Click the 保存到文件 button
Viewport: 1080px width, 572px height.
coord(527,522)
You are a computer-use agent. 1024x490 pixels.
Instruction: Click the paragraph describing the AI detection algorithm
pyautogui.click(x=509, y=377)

◇ ◇ ◇ ◇ ◇

## Challenge
Please set out every one of the rows above as a numbered list, leaving out any blank lines.

## Answer below
1. Click the 保存到文件 button
2. Viewport: 1080px width, 572px height.
3. coord(527,522)
4. You are a computer-use agent. 1024x490 pixels.
5. Instruction: Click the paragraph describing the AI detection algorithm
6. pyautogui.click(x=509, y=377)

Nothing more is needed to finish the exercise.